Dice Paco Ignacio Taibo II que la lectura de Rabindranath Tagore pudo haber tenido cierto efecto, calmante y vigorizante, en Ernesto Guevara. Y es que por el tiempo de estas lecturas, según se puede ver en fotos, un Ché distendido ayudaba a desmontar la espoleta de una bomba de aviación de 40 o 50 kilogramos de peso, aproximadamente, al mismo tiempo que empezaban las transmisiones de Radio Rebelde, la cual, dicho sea de paso, encontró eco y difusión en emisoras de toda Latinoamérica, entre ellas, la colombiana, Radio Caracol. Pero este ejemplo es uno de tantos y es probable que haya otros más cruciales.

Hay otra escena que condensa mucho más el efecto quijotesco del que hablo. Los recién llegados a las bahías de Cuba, sobre el lomo del Granma, son recibidos con vendavales de fuego. El grupo de desembarco se ha reducido en número y sorprendidos por la ráfaga enemiga, ven al Ché debilitado, herido en el cuello, casi perder su vida. Al respecto, nos dice Guevara, en Pasajes de la guerra revolucionaria: “Quedé tendido, disparé un tiro hacia el monte siguiendo el mismo oscuro impulso del herido. Inmediatamente, me puse a pensar en la mejor manera de morir en ese minuto en que parecía todo perdido. Recordé un viejo cuento de Jack London, donde el protagonista, apoyado en un tronco de árbol, se dispone a acabar con dignidad su vida, al saberse condenado a muerte por congelación, en las zonas heladas de Alaska. Es la única imagen que recuerdo”

Guevara parece haber recordado la siguiente frase: “Aquella fue la última vez que sintió el pánico. Cuando recuperó el aliento y se dominó, comenzó a pensar en recibir la muerte con dignidad”, contenida en un cuento llamado Encender una hoguera (To Build a Fire).

Guevara encuentra en el personaje de London el modelo de cómo se debe morir. Nos dice Ricardo Piglia: “Murió con dignidad, como el personaje del cuento de London. O, mejor, murió con dignidad, como un personaje de una novela de educación, perdido en la historia.”

Yo pienso que, en Colombia, a lo mejor, nos hace falta un personaje, un cuento o un texto, genéricamente hablando, tan poderoso, que nos dé el modelo de cómo vivir.

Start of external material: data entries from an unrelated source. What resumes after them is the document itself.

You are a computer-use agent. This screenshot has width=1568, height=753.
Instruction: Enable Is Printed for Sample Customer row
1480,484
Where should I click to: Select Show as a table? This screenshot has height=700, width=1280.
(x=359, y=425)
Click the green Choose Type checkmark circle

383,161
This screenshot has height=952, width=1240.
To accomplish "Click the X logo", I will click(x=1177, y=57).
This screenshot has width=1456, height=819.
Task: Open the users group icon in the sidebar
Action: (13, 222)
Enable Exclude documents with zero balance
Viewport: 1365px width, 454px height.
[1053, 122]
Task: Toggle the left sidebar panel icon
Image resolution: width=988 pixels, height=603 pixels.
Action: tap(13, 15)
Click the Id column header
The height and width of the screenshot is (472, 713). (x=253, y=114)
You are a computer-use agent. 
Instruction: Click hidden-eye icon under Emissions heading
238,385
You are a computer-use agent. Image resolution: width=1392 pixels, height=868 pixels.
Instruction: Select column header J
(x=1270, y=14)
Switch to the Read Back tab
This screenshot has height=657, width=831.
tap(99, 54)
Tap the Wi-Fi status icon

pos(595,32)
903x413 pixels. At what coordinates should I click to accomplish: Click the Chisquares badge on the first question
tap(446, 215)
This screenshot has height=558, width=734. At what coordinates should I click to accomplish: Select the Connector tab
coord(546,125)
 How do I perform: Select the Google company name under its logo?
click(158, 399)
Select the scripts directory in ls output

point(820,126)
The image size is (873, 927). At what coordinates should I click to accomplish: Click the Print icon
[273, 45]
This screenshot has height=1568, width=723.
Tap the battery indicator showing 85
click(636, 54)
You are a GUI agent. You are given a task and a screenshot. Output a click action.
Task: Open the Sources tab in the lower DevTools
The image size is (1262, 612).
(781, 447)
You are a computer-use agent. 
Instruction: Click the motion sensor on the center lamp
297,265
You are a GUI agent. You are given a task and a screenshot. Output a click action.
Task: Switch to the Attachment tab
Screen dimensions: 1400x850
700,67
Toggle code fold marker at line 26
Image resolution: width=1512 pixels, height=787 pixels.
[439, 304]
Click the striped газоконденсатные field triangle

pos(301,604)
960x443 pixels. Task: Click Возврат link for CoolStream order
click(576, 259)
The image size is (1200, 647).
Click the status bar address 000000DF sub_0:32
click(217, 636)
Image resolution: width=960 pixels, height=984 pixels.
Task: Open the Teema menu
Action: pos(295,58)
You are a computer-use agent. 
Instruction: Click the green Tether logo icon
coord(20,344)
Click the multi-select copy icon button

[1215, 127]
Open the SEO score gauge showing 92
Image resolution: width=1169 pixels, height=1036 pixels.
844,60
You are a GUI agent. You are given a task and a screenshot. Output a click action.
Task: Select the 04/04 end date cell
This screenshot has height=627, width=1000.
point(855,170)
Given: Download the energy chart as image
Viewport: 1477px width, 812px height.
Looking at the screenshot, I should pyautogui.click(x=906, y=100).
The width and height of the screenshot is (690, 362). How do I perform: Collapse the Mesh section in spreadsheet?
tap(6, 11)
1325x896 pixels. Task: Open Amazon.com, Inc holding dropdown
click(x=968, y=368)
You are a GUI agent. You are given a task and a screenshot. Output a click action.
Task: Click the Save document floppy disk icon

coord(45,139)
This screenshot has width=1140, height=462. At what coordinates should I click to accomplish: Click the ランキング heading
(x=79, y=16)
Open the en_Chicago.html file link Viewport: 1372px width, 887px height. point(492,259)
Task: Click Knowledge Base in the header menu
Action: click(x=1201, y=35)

Es posible argumentar que la Constitución de 1991 lo es, pero, lo que se ve en las calles y que próximamente se recogerá, también, en los libros, es lo contrario; es el fracaso del influjo de ese texto que cada vez parece más inoponible y menos durable.

La Constitución Política Colombiana, como libro, acaso de ficción, ha perdido su poder intoxicante. ¿Es necesario que construyamos uno nuevo que pueda inflamar nuestros ánimos y razonamientos, de algo parecido a la democracia, visto que hemos perdido, por la violencia, el influjo poderoso de nuestro texto en teoría más influyente, considerado, en principio, como una suerte de tratado de paz? ¿O, solamente nos hace falta leer un poco más nuestros textos más queridos? ¿No es cierto, también, que, privados aún de morir con dignidad, quisiéramos vivir con ella? ¿Por qué tenemos que recordarles a los nuestros, todo el tiempo, lo que se supone que ya somos o sabemos? ¿Estamos de acuerdo en que nuestras fuerzas públicas combinen la doctrina militar, la Biblia y las teorías conspirativas como la que se refiere a la revolución molecular disipada? ¿No convendría un poco unificar nuestro imaginario? ¿Es cierto que ser colombiano es, como dice un personaje de un cuento de Borges, un acto de fe?